Ebola Response Reveals Double Standard In U.S. Health Care

Since Ebola was first discovered in 1976, there have been an estimated 16 to 22 recorded outbreaks. In August, the World Health Organization designated the most recent outbreak a global emergency.

Ebola is a deadly infection and the scope of the current epidemic in West Africa is unprecedented. More than 17,000 people have contracted Ebola Virus Disease (EVD) with more than 6,000 estimated deaths.

Many in the health care field have criticized the response of world leaders and health officials. Yet so far, the risk of contracting the disease in the U.S. appears minimal. Only 10 cases and 2 deaths have been reported in this country. That fact hasn’t tempered fears much. In November, nearly half the participants in an online poll considered Ebola a “moderate” or “major”public health threat to Americans.

Ebola is a terrible disease and we need to do everything we can to protect people from it.
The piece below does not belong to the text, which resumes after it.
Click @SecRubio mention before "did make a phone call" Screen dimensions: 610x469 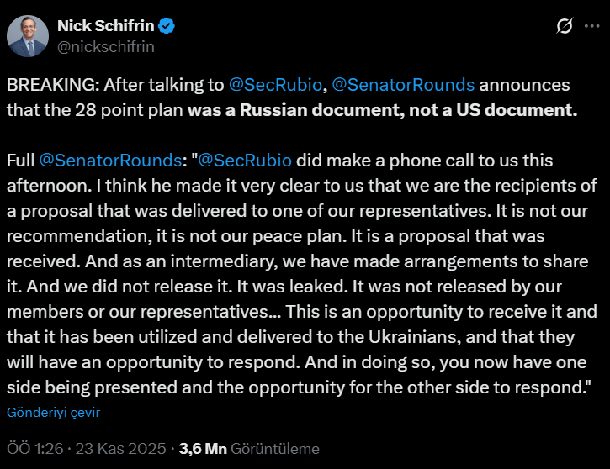click(x=244, y=160)
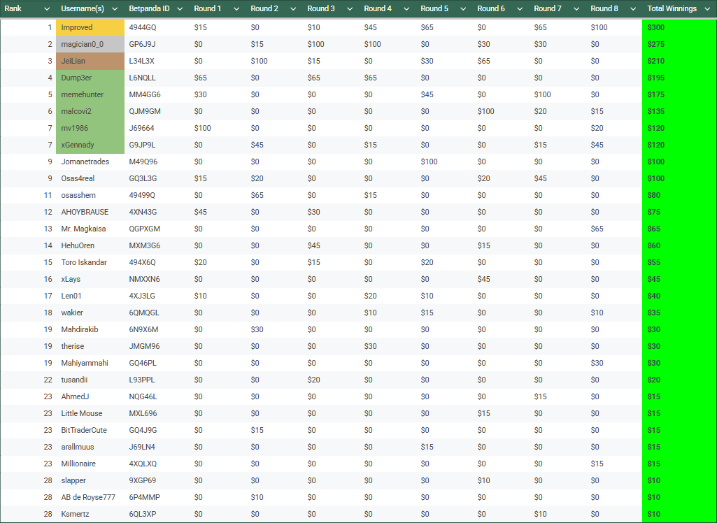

But as a doctor and CEO, I can’t help but notice a double standard relative to the Ebola response. U.S. health officials have spared no expense and health care workers have, appropriately, insisted no preventive measure is too extreme. Meanwhile, another infectious disease has been killing thousands of Americans each year with very little media fanfare or public outcry.

The Ebola Double Standard

Caring for patients with Ebola is complex. It requires extensive training and elaborate equipment. The CDC is now travelling the country and has confirmed that 35 destination hospitals in the U.S. are doing everything possible to protect health care workers and patients alike.

But that same level of caution and concern does not exist when it comes to preventing the spread of C. diff and other hospital-acquired infections. In fact, CDC figures from 2011 reported 722,000 U.S. hospital-acquired infections that year, resulting in approximately 75,000 unnecessary deaths.
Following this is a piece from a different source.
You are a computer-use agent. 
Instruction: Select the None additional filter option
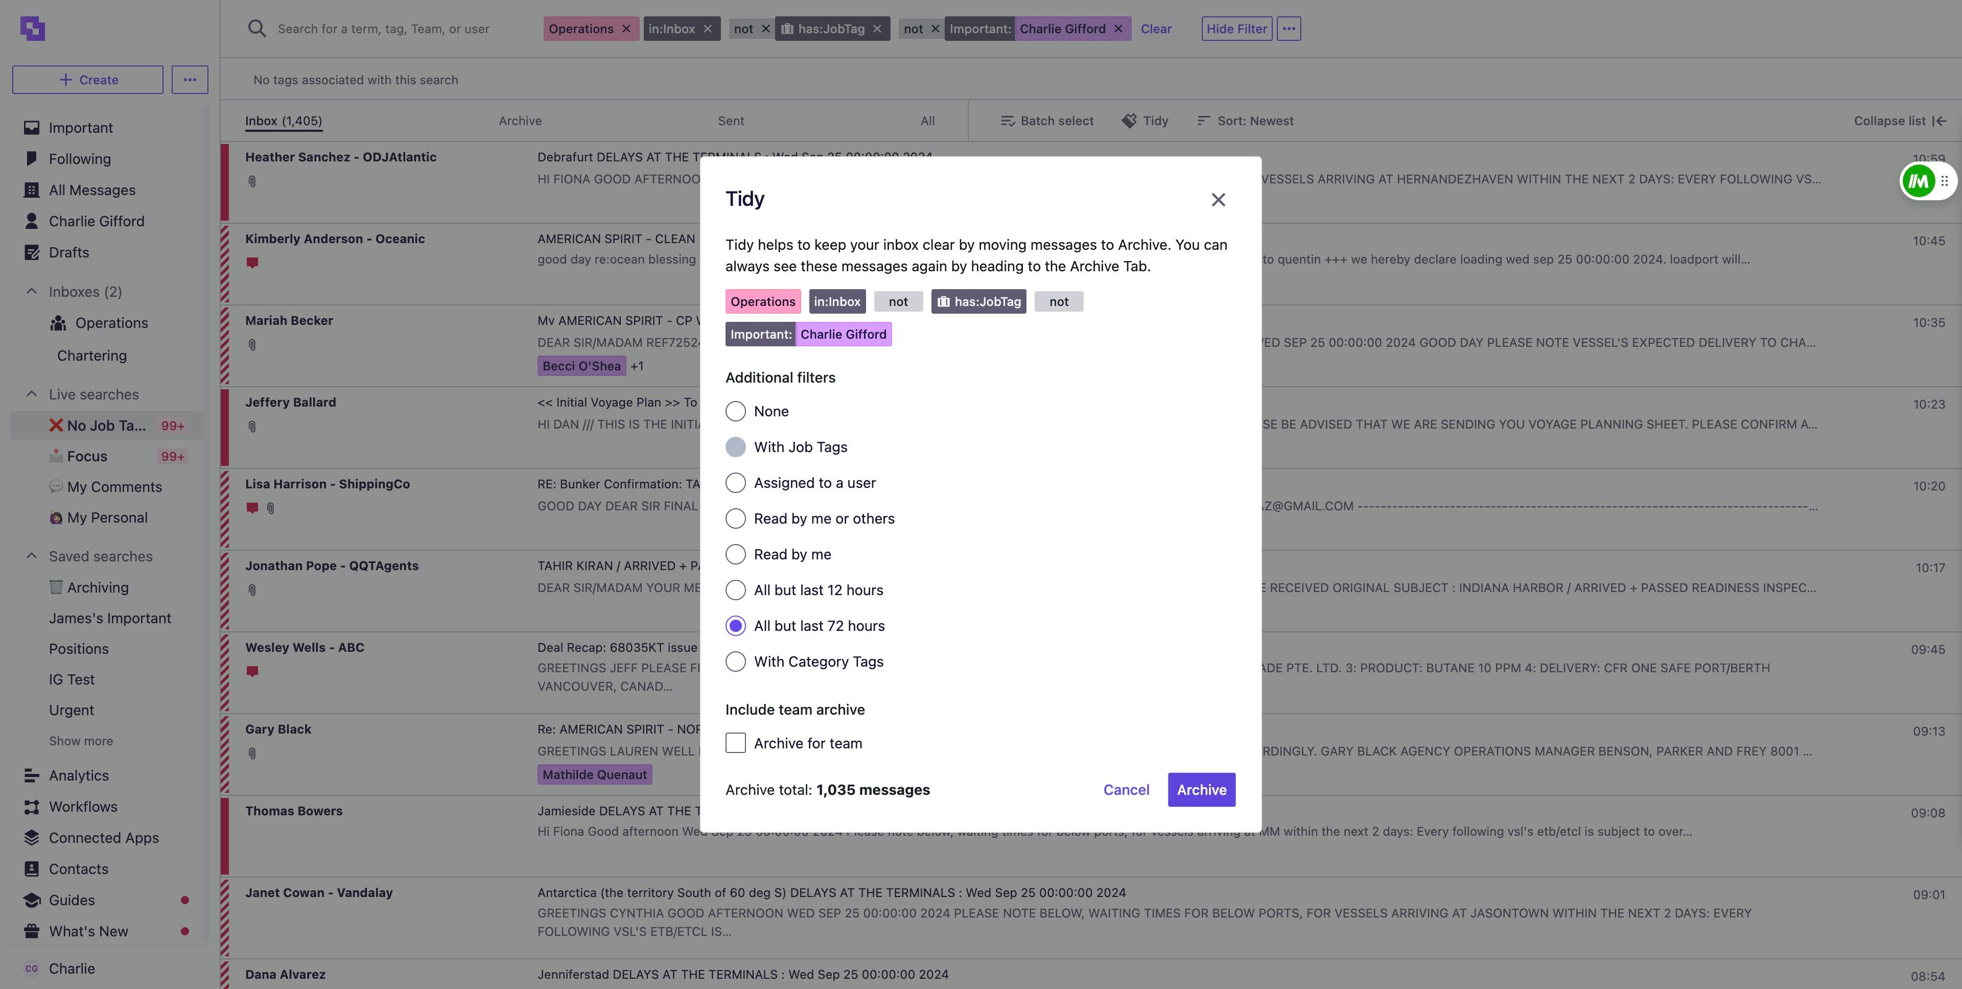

Given these staggering statistics, how is it possible for caregivers not to wash their hands when they go in and out of a patient’s room? Excuses abound. Health care workers tell themselves it is not essential to wash if a patient seems healthy. They may rationalize that it’s too much trouble or that they don’t have the time. But make no mistake, if improper hand hygiene put 14,000 caregivers at risk of dying, the culture and rules of health care would change rapidly.

Some of the same leaders who demand hazmat suits to protect health care workers from Ebola have done little to address the risks involved when health care workers don’t wash their hands. Ending this double standard will save lives.

Of course, we need to do everything we can to protect the population at large from Ebola, especially those dedicated individuals caring for its victims. As TIME’s Nancy Gibbs writes, “Anyone willing to treat Ebola victims (runs) the risk of becoming one.” We owe a debt of gratitude to these Ebola Fighters who have risked their lives providing care to the African communities so severely impacted by this disease. Through their efforts, we are making real progress toward stopping the outbreak. After all, preventing the spread of Ebola in West Africa is the best way to protect people in the U.S.

But we as a health care community must also invest the same level of passion and concern to stop the spread of C. diff and other hospital-acquired infections. No health care worker wants to hurt patients, but it happens. And all too often, the health care double standard is to blame.